В свой новый барак мы прибыли в воскресенье, а в понедельник утром нас уже вели на Спилвский аэродром. Слева, со стороны моря и Даугавы, через ровную низменность дул сырой осенний ветер. Серая мешковина, из которой была пошита наша одежда, не могла задержать его. Холод был нашим неразлучным спутником на все время пребывания в Спилве. Иногда ветер доносил с Даугавы и пароходные гудки. От них тоже стыло сердце, ибо напоминало о море, о свободе.

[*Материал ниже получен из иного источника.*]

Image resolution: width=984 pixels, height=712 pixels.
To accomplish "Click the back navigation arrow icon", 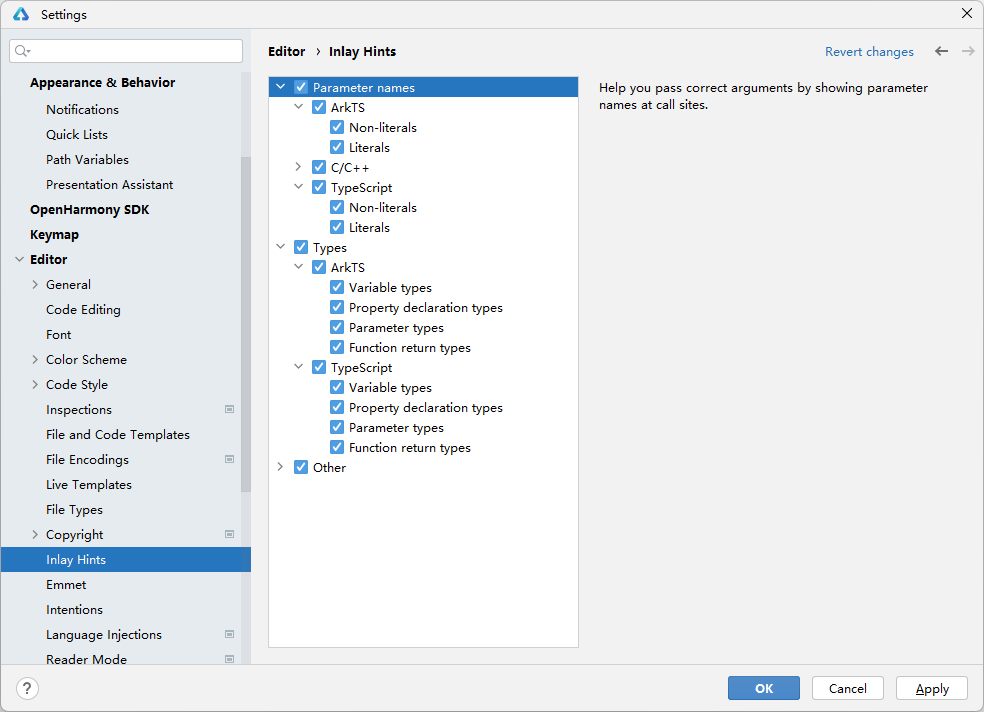I will (x=941, y=51).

На аэродроме все выглядело как в военное время: полукольцом вокруг летного поля в ангарах притаились двухмоторные бомбардировщики «Юнкере», серебристые истребители «Мессершмитт» и «Фокке-Вульф». Непрерывно взлетали и садились неловкие транспортные самолеты. Иногда тянулись по воздуху десантные поезда, состоящие из транспортных планеров. Один за другим они отбрасывали трос и планировали на зеленое поле. По утрам иногда можно было увидеть и более веселую картину — подстреленного «Юнкерса», который, ночью с трудом дотянувшись до базы, теперь лежал на крыле или воткнул нос в землю и задрав хвост, без одного мотора, валявшегося в стороне.

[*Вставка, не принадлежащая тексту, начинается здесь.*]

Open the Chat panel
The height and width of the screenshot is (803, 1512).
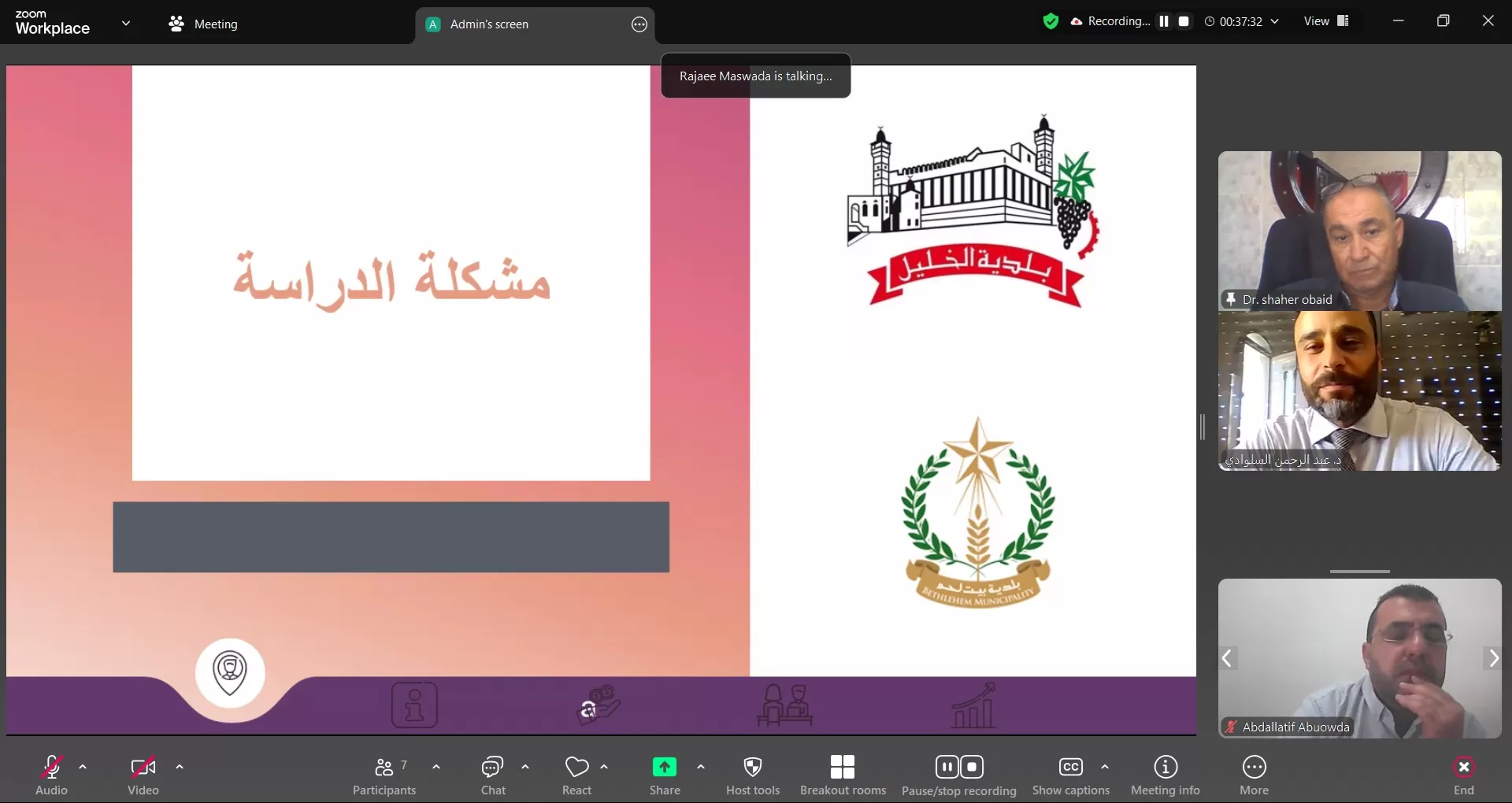click(493, 775)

Фронт, казалось, был еще далеко от Риги, и немецкие летчики шагали здесь напыжившись, как петухи в штанах. Они нас совсем не замечали, ведь мы были всего лишь арестованными. В помещении школы летчиков молодые «воздушные ассы» у открытых окон ели свои роскошные летные завтраки: вгрызались зубами в ломти сыра, резали ветчину и, смеясь, показывали на нас пальцами. Многие из них еще до конца войны сломали себе шею вместе со своими самолетами.

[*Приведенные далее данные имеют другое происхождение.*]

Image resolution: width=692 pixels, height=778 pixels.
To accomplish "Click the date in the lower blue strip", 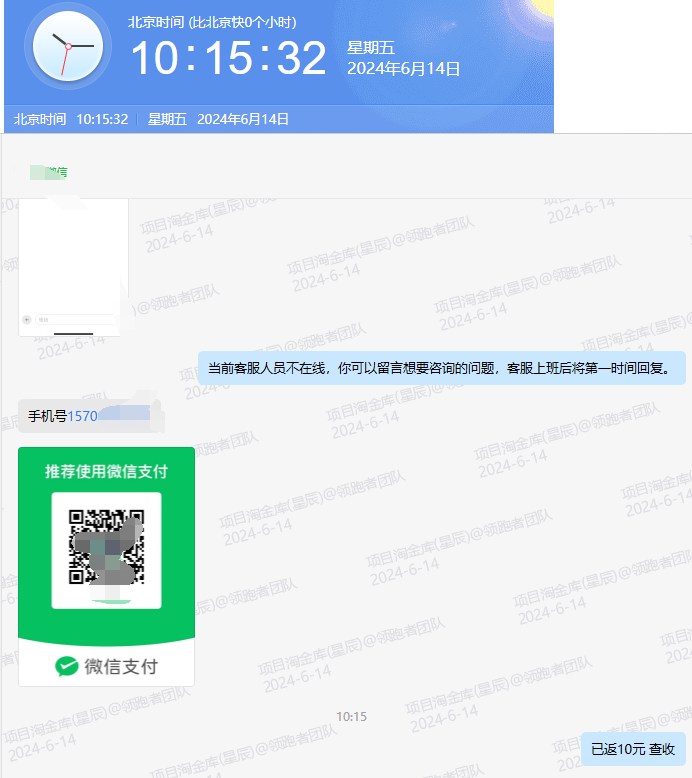I will click(x=243, y=119).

В первую неделю я работал в группе, которую передали в распоряжение фирмы Кизерлинга. Фирма строила бетонные взлетные полосы. Мы месили бетонный раствор, высыпали его из вагонеток на дорогу, выравнивали и утрамбовывали. С утра до вечера разбрасывая лопатой сырую бетонную массу, я узнал, как тяжела она. Еще тяжелее делали ее окрики немецких мастеров. Руководителем работ был моложавый немецкий инженер, которого мы звали Конским хвостом, так как его шляпу украшал пучок черного волоса, кажется сделанный из лошадиного хвоста. С черными, сердитыми глазами, широкой челюстью боксера — таким он беспрестанно носился по взлетной полосе, проверял, как замешан бетон, насколько плотно он утрамбован и не прилег ли кто из заключенных передохнуть. Темпы работы его никогда не удовлетворяли. Иногда он бил кого-нибудь по лицу, иногда угрожал написать донесение. А это означало перевод в штрафную группу и побои в Саласпилсе. Остальные мастера рангом ниже следовали его примеру.